What the task asks: Rewrite the material below, substituting "Command" for each occurrence of "Instruction" and leaving everything else unchanged.
[START Extracted records]
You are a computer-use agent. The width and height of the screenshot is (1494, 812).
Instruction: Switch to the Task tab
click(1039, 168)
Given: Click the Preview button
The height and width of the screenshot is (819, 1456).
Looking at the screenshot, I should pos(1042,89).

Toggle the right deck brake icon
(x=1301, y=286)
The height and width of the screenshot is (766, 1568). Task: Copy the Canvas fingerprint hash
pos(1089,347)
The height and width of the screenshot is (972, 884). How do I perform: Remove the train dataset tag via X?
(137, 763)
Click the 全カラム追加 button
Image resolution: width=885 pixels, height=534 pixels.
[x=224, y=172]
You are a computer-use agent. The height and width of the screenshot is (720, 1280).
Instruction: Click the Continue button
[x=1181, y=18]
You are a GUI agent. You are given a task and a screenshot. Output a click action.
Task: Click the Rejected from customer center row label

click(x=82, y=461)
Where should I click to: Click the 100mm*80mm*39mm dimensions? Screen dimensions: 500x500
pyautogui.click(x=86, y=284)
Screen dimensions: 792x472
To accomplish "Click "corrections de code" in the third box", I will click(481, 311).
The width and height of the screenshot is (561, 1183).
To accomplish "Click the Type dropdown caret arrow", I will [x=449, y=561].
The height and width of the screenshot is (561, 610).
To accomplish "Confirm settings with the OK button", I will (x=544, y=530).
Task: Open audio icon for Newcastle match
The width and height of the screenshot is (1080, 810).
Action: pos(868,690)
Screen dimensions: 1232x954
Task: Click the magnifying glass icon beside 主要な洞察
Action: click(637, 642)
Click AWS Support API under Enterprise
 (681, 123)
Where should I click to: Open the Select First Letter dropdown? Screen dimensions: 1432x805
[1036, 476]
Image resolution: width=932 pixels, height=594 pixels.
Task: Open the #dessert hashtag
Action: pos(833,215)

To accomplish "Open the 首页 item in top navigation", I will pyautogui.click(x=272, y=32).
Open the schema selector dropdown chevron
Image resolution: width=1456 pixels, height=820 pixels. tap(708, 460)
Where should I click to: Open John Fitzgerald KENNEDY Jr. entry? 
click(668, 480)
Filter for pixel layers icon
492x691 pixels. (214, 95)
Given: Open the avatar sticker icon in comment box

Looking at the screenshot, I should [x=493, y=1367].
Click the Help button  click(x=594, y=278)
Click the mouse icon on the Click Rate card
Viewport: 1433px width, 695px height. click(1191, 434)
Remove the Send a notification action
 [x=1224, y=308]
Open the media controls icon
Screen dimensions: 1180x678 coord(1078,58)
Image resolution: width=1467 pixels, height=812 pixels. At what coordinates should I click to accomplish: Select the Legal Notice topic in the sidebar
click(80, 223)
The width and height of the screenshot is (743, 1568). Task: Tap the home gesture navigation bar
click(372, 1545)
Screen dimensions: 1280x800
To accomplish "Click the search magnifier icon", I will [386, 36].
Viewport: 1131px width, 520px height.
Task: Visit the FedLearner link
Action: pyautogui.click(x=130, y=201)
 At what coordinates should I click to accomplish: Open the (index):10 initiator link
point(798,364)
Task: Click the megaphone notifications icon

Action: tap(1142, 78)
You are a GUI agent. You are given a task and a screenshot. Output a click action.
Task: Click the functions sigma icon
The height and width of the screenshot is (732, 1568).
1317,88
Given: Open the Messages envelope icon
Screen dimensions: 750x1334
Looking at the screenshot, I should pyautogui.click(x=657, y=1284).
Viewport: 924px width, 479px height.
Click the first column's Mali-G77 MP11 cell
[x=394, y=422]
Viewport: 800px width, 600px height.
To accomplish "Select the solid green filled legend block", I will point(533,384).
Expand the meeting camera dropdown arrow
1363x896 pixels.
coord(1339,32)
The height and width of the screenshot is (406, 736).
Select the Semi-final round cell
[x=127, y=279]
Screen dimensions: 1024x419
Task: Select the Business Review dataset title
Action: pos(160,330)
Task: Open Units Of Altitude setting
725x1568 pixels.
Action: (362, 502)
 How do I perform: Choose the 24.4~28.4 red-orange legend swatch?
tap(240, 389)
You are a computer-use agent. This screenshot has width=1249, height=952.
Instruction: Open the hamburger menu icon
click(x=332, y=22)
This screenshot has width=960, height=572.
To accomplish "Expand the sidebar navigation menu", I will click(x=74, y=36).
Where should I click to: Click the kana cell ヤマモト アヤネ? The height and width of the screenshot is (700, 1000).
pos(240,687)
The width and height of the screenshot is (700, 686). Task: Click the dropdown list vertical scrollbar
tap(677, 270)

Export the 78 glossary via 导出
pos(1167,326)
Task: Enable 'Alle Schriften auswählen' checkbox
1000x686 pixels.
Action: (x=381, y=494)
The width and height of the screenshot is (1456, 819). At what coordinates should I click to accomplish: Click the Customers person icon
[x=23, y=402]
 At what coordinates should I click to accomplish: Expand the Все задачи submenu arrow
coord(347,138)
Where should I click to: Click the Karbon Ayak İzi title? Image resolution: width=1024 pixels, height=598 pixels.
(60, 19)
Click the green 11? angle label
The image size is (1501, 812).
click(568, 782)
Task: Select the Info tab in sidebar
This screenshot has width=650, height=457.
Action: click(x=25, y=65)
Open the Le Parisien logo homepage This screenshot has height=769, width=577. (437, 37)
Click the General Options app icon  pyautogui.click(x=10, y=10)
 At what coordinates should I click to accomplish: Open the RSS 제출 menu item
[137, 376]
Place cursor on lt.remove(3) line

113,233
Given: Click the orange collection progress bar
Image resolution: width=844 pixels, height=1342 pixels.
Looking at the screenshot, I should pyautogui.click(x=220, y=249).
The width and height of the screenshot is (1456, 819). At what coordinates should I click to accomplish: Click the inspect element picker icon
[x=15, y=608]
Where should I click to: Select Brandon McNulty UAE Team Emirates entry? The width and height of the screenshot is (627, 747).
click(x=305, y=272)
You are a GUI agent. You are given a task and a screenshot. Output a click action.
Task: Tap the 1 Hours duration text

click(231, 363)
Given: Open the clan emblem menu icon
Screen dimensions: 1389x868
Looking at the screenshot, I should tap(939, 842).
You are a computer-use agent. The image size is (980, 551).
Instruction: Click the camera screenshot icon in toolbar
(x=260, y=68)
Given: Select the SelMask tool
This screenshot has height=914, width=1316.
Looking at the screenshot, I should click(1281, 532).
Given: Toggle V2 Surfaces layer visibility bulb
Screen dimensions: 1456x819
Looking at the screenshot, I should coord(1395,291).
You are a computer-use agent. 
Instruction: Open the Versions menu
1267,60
[END Extracted records]
Solution to the exercise:
You are a computer-use agent. The width and height of the screenshot is (1494, 812).
Command: Switch to the Task tab
click(1039, 168)
Given: Click the Preview button
The height and width of the screenshot is (819, 1456).
Looking at the screenshot, I should pos(1042,89).

Toggle the right deck brake icon
(x=1301, y=286)
The height and width of the screenshot is (766, 1568). Task: Copy the Canvas fingerprint hash
pos(1089,347)
The height and width of the screenshot is (972, 884). How do I perform: Remove the train dataset tag via X?
(137, 763)
Click the 全カラム追加 button
Image resolution: width=885 pixels, height=534 pixels.
[x=224, y=172]
You are a computer-use agent. The height and width of the screenshot is (720, 1280).
Command: Click the Continue button
[x=1181, y=18]
You are a GUI agent. You are given a task and a screenshot. Output a click action.
Task: Click the Rejected from customer center row label

click(x=82, y=461)
Where should I click to: Click the 100mm*80mm*39mm dimensions? Screen dimensions: 500x500
pyautogui.click(x=86, y=284)
Screen dimensions: 792x472
To accomplish "Click "corrections de code" in the third box", I will click(481, 311).
The width and height of the screenshot is (561, 1183).
To accomplish "Click the Type dropdown caret arrow", I will [x=449, y=561].
The height and width of the screenshot is (561, 610).
To accomplish "Confirm settings with the OK button", I will (x=544, y=530).
Task: Open audio icon for Newcastle match
The width and height of the screenshot is (1080, 810).
Action: pos(868,690)
Screen dimensions: 1232x954
Task: Click the magnifying glass icon beside 主要な洞察
Action: click(637, 642)
Click AWS Support API under Enterprise
 (681, 123)
Where should I click to: Open the Select First Letter dropdown? Screen dimensions: 1432x805
[1036, 476]
Image resolution: width=932 pixels, height=594 pixels.
Task: Open the #dessert hashtag
Action: pos(833,215)

To accomplish "Open the 首页 item in top navigation", I will pyautogui.click(x=272, y=32).
Open the schema selector dropdown chevron
Image resolution: width=1456 pixels, height=820 pixels. tap(708, 460)
Where should I click to: Open John Fitzgerald KENNEDY Jr. entry? 
click(668, 480)
Filter for pixel layers icon
492x691 pixels. (214, 95)
Given: Open the avatar sticker icon in comment box

Looking at the screenshot, I should [x=493, y=1367].
Click the Help button  click(x=594, y=278)
Click the mouse icon on the Click Rate card
Viewport: 1433px width, 695px height. click(1191, 434)
Remove the Send a notification action
 [x=1224, y=308]
Open the media controls icon
Screen dimensions: 1180x678 coord(1078,58)
Image resolution: width=1467 pixels, height=812 pixels. At what coordinates should I click to accomplish: Select the Legal Notice topic in the sidebar
click(80, 223)
The width and height of the screenshot is (743, 1568). Task: Tap the home gesture navigation bar
click(372, 1545)
Screen dimensions: 1280x800
To accomplish "Click the search magnifier icon", I will [386, 36].
Viewport: 1131px width, 520px height.
Task: Visit the FedLearner link
Action: pyautogui.click(x=130, y=201)
 At what coordinates should I click to accomplish: Open the (index):10 initiator link
point(798,364)
Task: Click the megaphone notifications icon

Action: tap(1142, 78)
You are a GUI agent. You are given a task and a screenshot. Output a click action.
Task: Click the functions sigma icon
The height and width of the screenshot is (732, 1568).
1317,88
Given: Open the Messages envelope icon
Screen dimensions: 750x1334
Looking at the screenshot, I should pyautogui.click(x=657, y=1284).
Viewport: 924px width, 479px height.
Click the first column's Mali-G77 MP11 cell
[x=394, y=422]
Viewport: 800px width, 600px height.
To accomplish "Select the solid green filled legend block", I will point(533,384).
Expand the meeting camera dropdown arrow
1363x896 pixels.
coord(1339,32)
The height and width of the screenshot is (406, 736).
Select the Semi-final round cell
[x=127, y=279]
Screen dimensions: 1024x419
Task: Select the Business Review dataset title
Action: pos(160,330)
Task: Open Units Of Altitude setting
725x1568 pixels.
Action: (362, 502)
 How do I perform: Choose the 24.4~28.4 red-orange legend swatch?
tap(240, 389)
You are a computer-use agent. This screenshot has width=1249, height=952.
Command: Open the hamburger menu icon
click(x=332, y=22)
This screenshot has width=960, height=572.
To accomplish "Expand the sidebar navigation menu", I will click(x=74, y=36).
Where should I click to: Click the kana cell ヤマモト アヤネ? The height and width of the screenshot is (700, 1000).
pos(240,687)
The width and height of the screenshot is (700, 686). Task: Click the dropdown list vertical scrollbar
tap(677, 270)

Export the 78 glossary via 导出
pos(1167,326)
Task: Enable 'Alle Schriften auswählen' checkbox
1000x686 pixels.
Action: (x=381, y=494)
The width and height of the screenshot is (1456, 819). At what coordinates should I click to accomplish: Click the Customers person icon
[x=23, y=402]
 At what coordinates should I click to accomplish: Expand the Все задачи submenu arrow
coord(347,138)
Where should I click to: Click the Karbon Ayak İzi title? Image resolution: width=1024 pixels, height=598 pixels.
(60, 19)
Click the green 11? angle label
The image size is (1501, 812).
click(568, 782)
Task: Select the Info tab in sidebar
This screenshot has width=650, height=457.
Action: click(x=25, y=65)
Open the Le Parisien logo homepage This screenshot has height=769, width=577. (437, 37)
Click the General Options app icon  pyautogui.click(x=10, y=10)
 At what coordinates should I click to accomplish: Open the RSS 제출 menu item
[137, 376]
Place cursor on lt.remove(3) line

113,233
Given: Click the orange collection progress bar
Image resolution: width=844 pixels, height=1342 pixels.
Looking at the screenshot, I should pyautogui.click(x=220, y=249).
The width and height of the screenshot is (1456, 819). At what coordinates should I click to accomplish: Click the inspect element picker icon
[x=15, y=608]
Where should I click to: Select Brandon McNulty UAE Team Emirates entry? The width and height of the screenshot is (627, 747).
click(x=305, y=272)
You are a GUI agent. You are given a task and a screenshot. Output a click action.
Task: Tap the 1 Hours duration text

click(231, 363)
Given: Open the clan emblem menu icon
Screen dimensions: 1389x868
Looking at the screenshot, I should tap(939, 842).
You are a computer-use agent. The image size is (980, 551).
Command: Click the camera screenshot icon in toolbar
(x=260, y=68)
Given: Select the SelMask tool
This screenshot has height=914, width=1316.
Looking at the screenshot, I should click(1281, 532).
Given: Toggle V2 Surfaces layer visibility bulb
Screen dimensions: 1456x819
Looking at the screenshot, I should coord(1395,291).
You are a computer-use agent. 
Command: Open the Versions menu
1267,60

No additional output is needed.